I decided to see just what was so wrong with this application, so I downloaded it and played around with it briefly. I was greeted with the following screen:
Ok, Color, I'll type my name in.
That's a little forward, don't you think? I mean, I only just downloaded you. Well, here goes. ... .... ... Why does it keep inverting the photo and tilting it to the left? That's a very strange programming feature, and also very deceptive:
"Oh yeah, that's a great picture..I am a sexy beast and everyone in the surrounding area will know it, they will know sexy I- wait, what the @#$%? Why did it tilt it and flip it around? Thanks, Color, this photo makes me look like I don't know how to use a @#$%ing camera!" I settled on this after about 6 retakes:
But I still have no idea why there's a little me below and to the right of the main photo. Nor do I really understand the frustratingly small number of arbitrarily demarcated buttons. I'll give Color one thing though: it was pretty easy to figure out that no one else around me was using Color.
There's a tutorial available on Color's maddeningly bare website, but a demo of Color in their company's offices when EVERYONE IS USING COLOR is well, a horse of a different color.

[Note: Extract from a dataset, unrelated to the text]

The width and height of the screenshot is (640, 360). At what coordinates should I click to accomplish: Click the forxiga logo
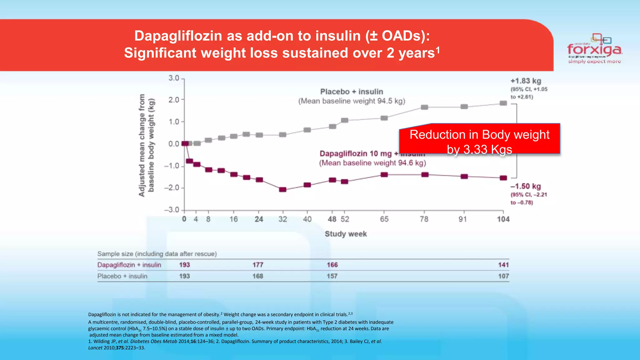(595, 49)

Despite the above, I'm not upset that they received $41 million in funding- quite the opposite in fact. I think it would be worth more complaints if Color didn't have that kind of funding. At least I'm assured that they have the resources to make improvements to their app.
Despite their bright logo and eponymous title, Color is still quite green, which isn't altogether surprising, considering they have 41 million pieces of paper of the same color for inspiration. I have the utmost confidence that they'll be able to put that money to good use in the coming months, but it won't matter then anyway because the Internet will have found something else about which to wine.